- Born: Syed Sher Khan 15 November 1944 Nagpur, British India
- Died: 19 October 1989 (aged 44) Karachi, Sindh, Pakistan
- Known for: Playing 'Akbar', the domestic help, in the PTV drama "Aangan Terha"
- Awards: Pride of Performance Award by the President of Pakistan in 1990

= Salim Nasir =

Pakistani actor

Saleem Nasir (Urdu‎; 1944–1989), born Syed Sher Khan, was a Pakistani film and TV actor.

He is best known for his comic character Akbar, a classical dancer-turned-domestic help, in the PTV drama serial Aangan Terha (1984).

==Personal life==

Saleem Nasir was born as Syed Sher Khan into a Rajput family in Nagpur, British India, on 15 November 1944.

At the age of 44, Salim Nasir died of a heart attack on 24 September 1989.

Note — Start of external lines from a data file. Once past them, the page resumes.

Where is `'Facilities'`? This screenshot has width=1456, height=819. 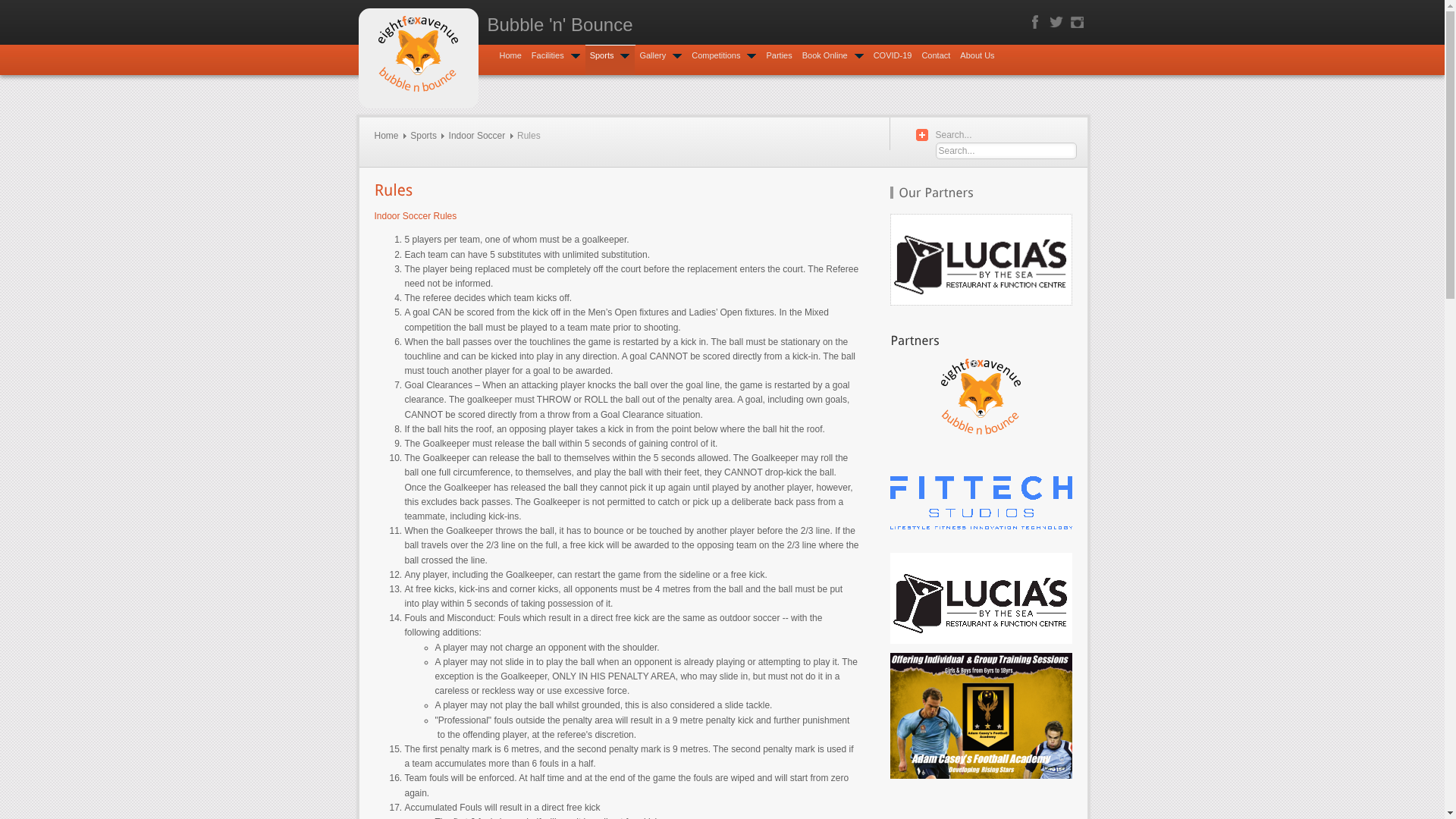 'Facilities' is located at coordinates (555, 60).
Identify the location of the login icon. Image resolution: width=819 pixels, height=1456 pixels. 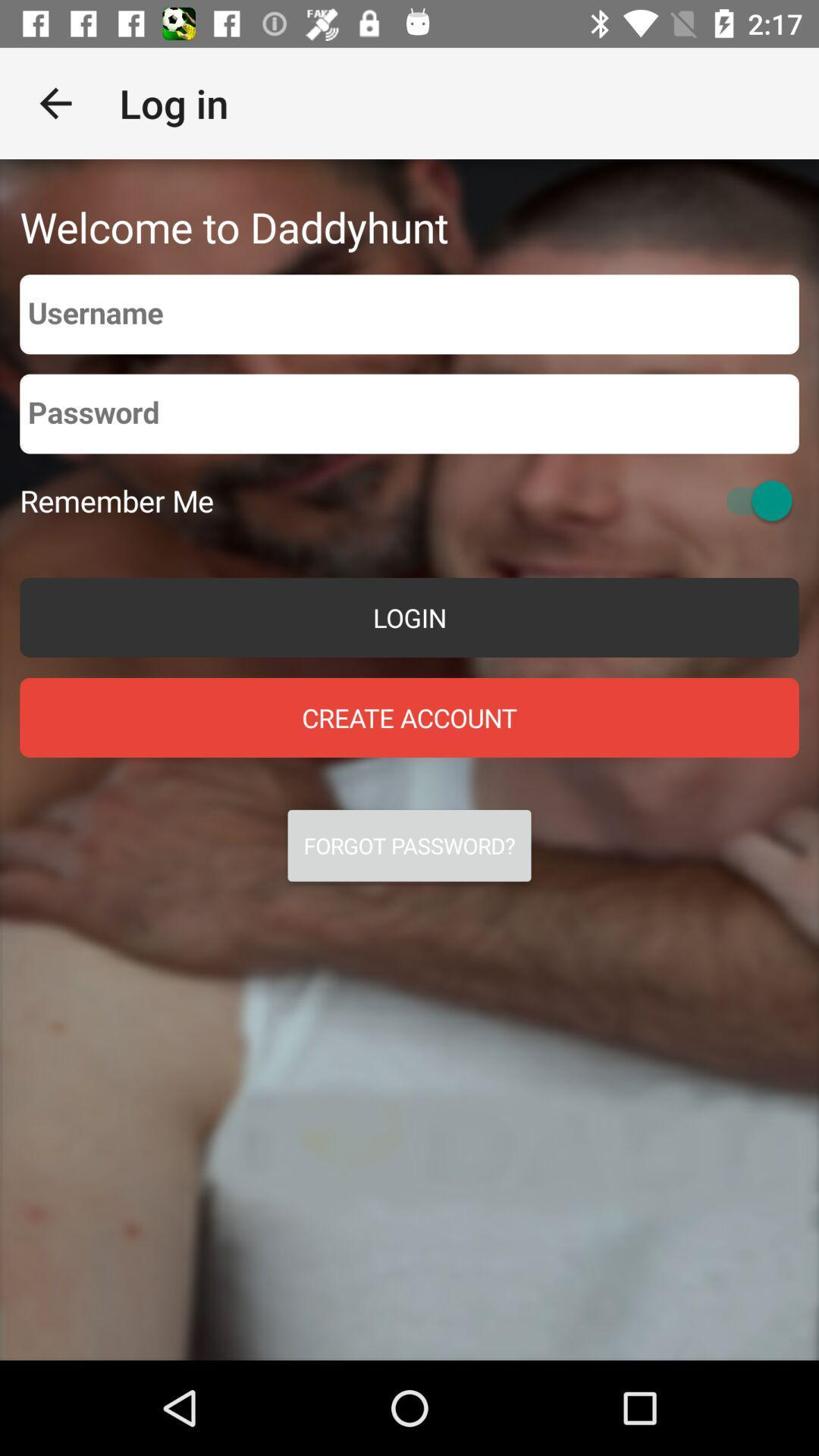
(410, 617).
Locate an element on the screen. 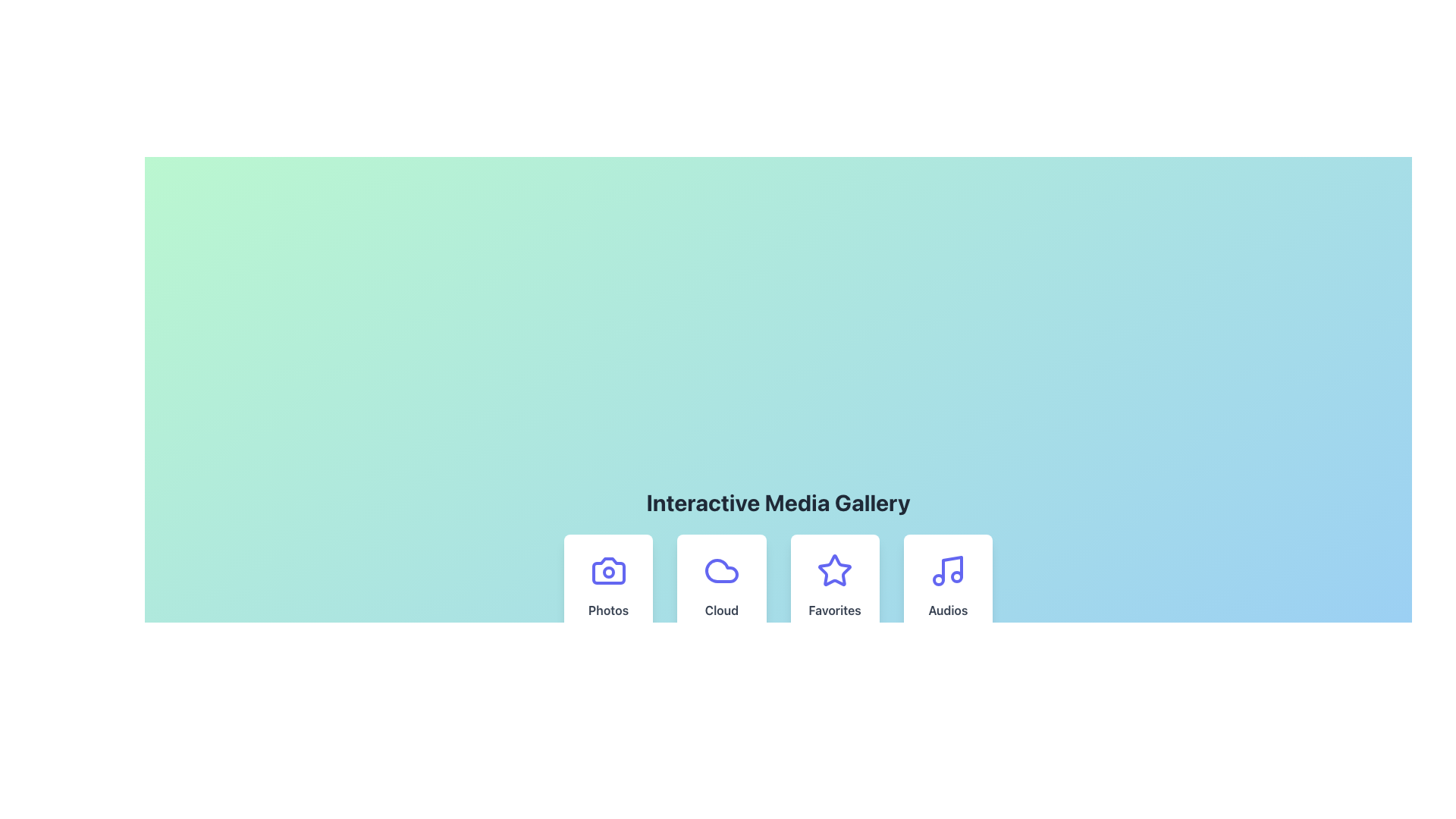  the 'Audios' text label, which is styled with a bold font weight and medium gray color, located in the fourth card of the Interactive Media Gallery is located at coordinates (947, 610).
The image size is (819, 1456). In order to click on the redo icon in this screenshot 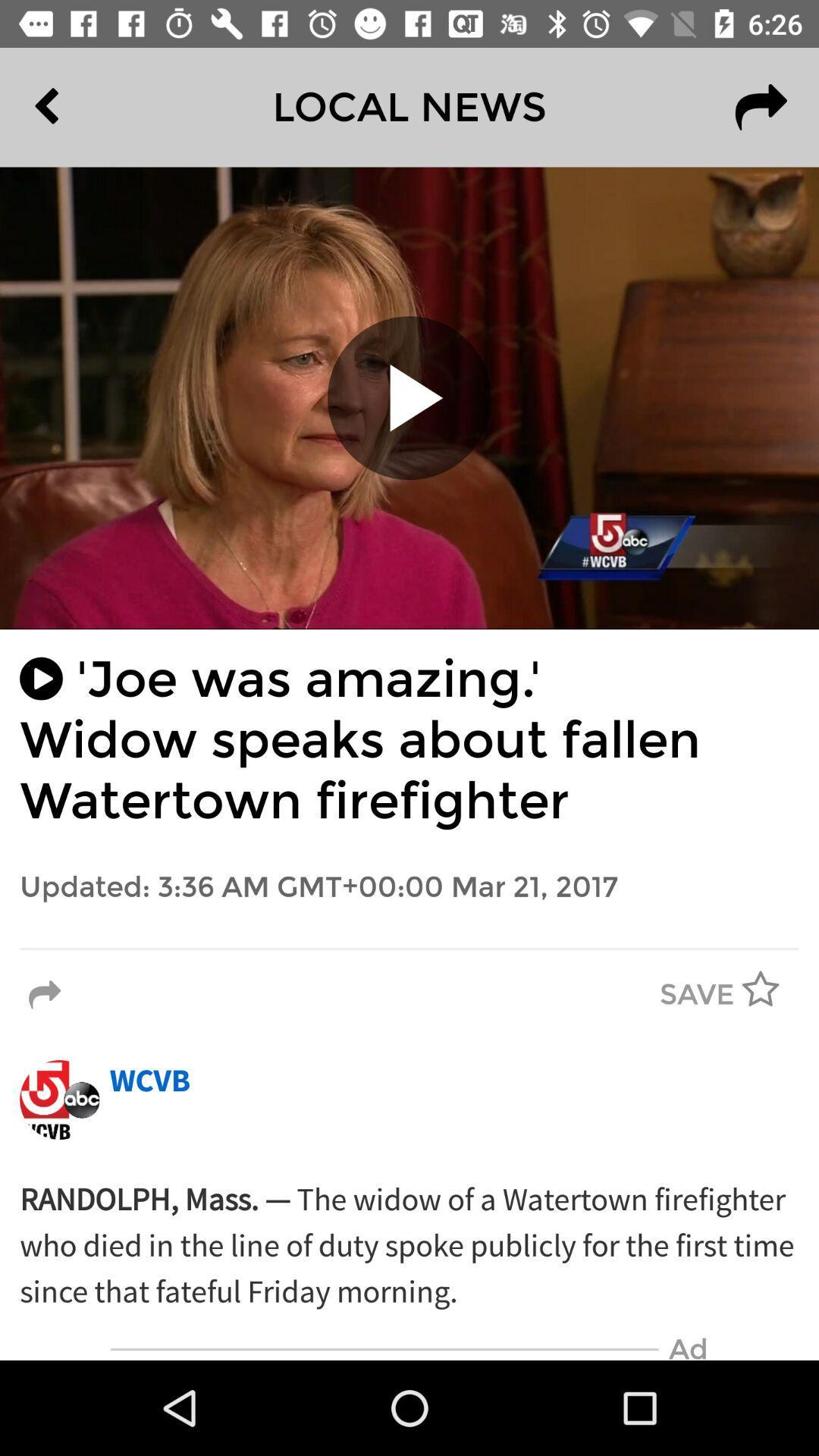, I will do `click(761, 106)`.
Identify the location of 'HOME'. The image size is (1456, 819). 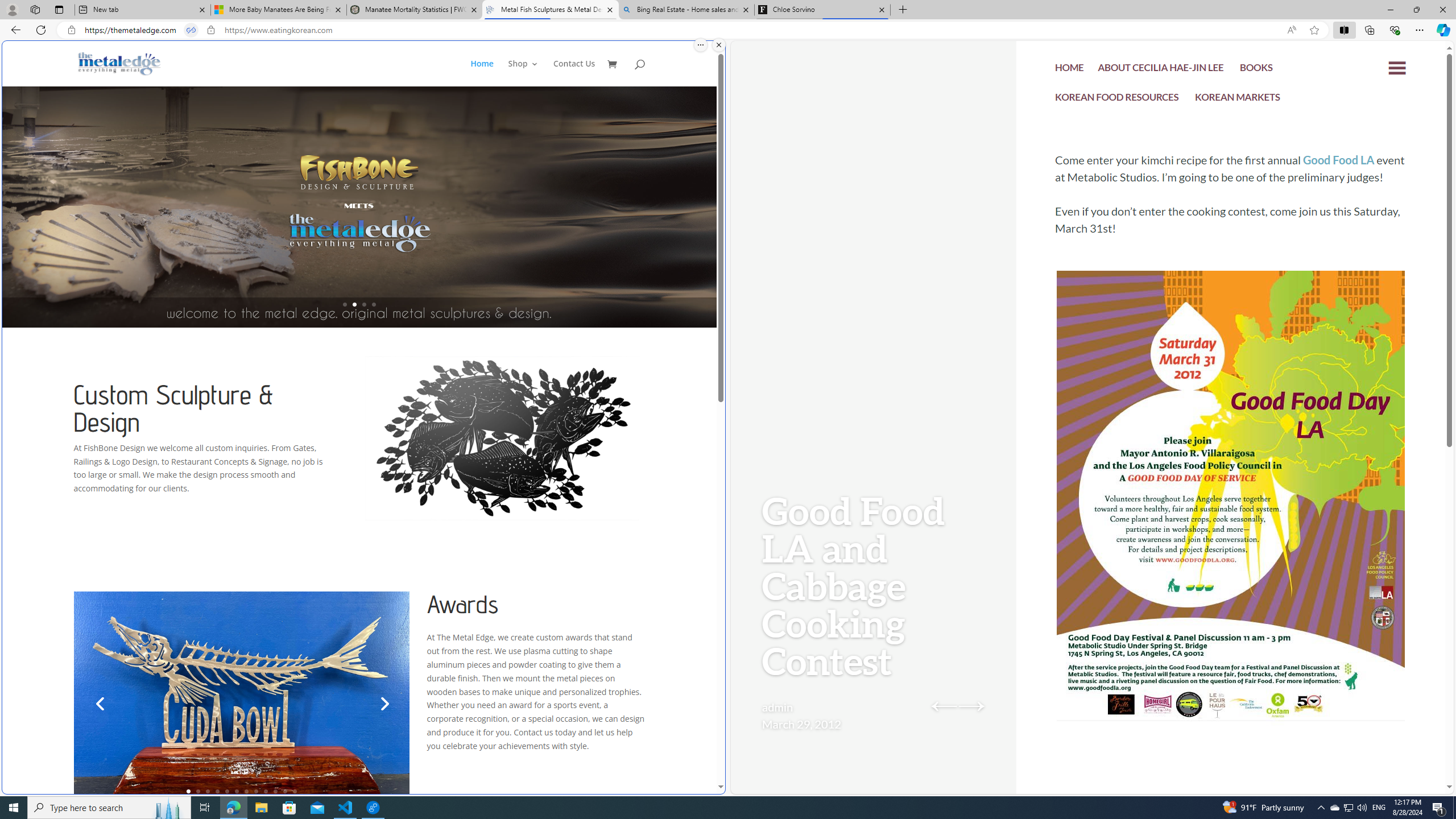
(1069, 69).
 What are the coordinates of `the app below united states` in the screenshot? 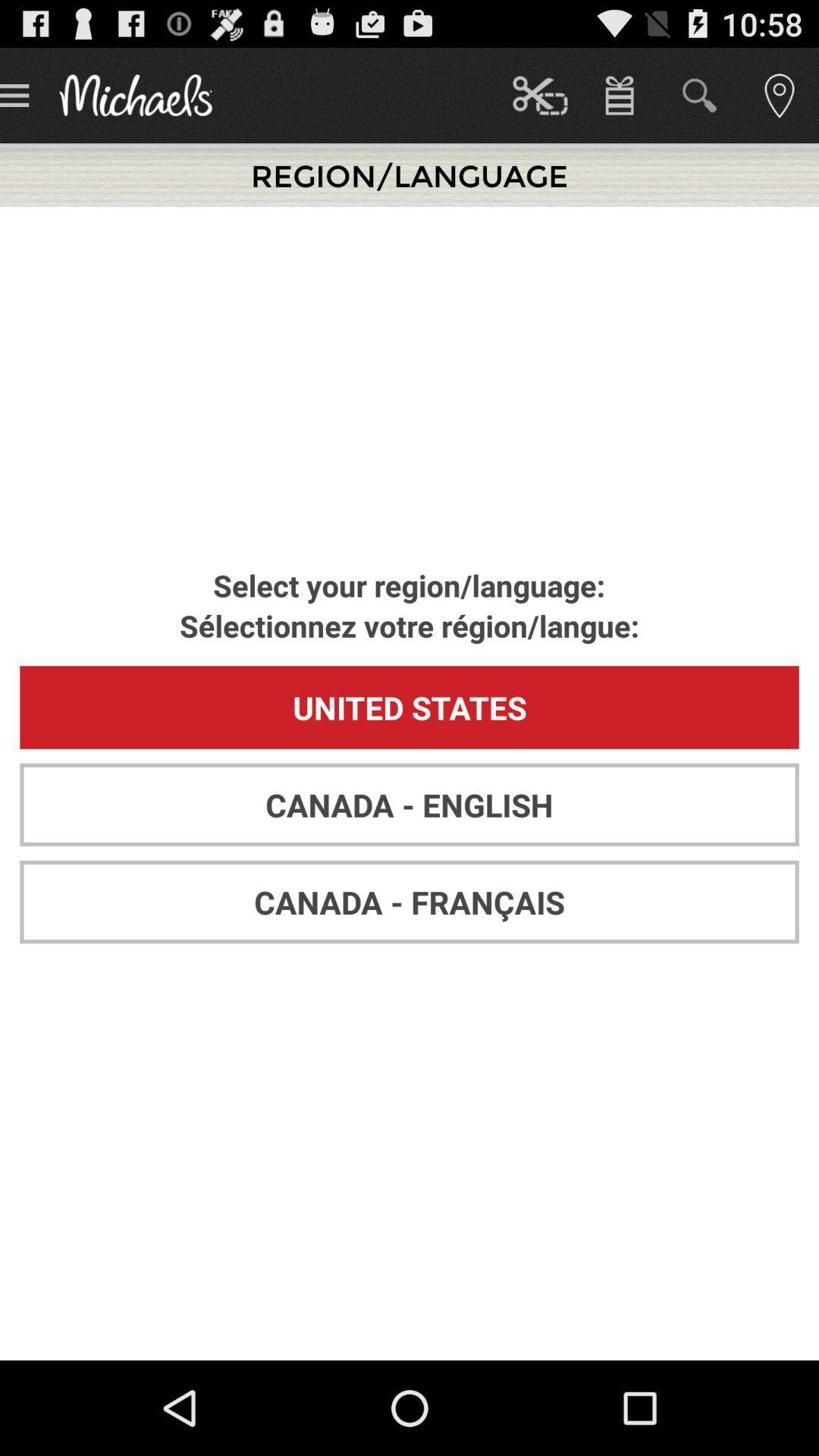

== Selected filmography ==

=== Films ===

| Year | Title | Role |
|---|---|---|
| 1976 | Zaib-un-Nisa | Bahadur Shah Zafar |

=== Television series ===

| Year | Title | Role | Channel |
| 1975 | Ya Naseeb Clinic | Saifi | PTV |
| 1976 | Bandish | Amir |
| 1980 | Waiting Room | Mujeeb Siddiqui |
| Nishan-e-Haider | Captain Sarwar Shaheed |
| 1982 | Ankahi | Shehryar |
| 1984 | Aangan Terha | Akbar |
| 1986 | Aakhri Chattan | Sultan Jalal ad-Din Manguberdi |
| Dastak | Farooq |
| 1989 | Jangloos | Hayat Muhammad |

==Awards==
- Pride of Performance Award by the President of Pakistan in 1990.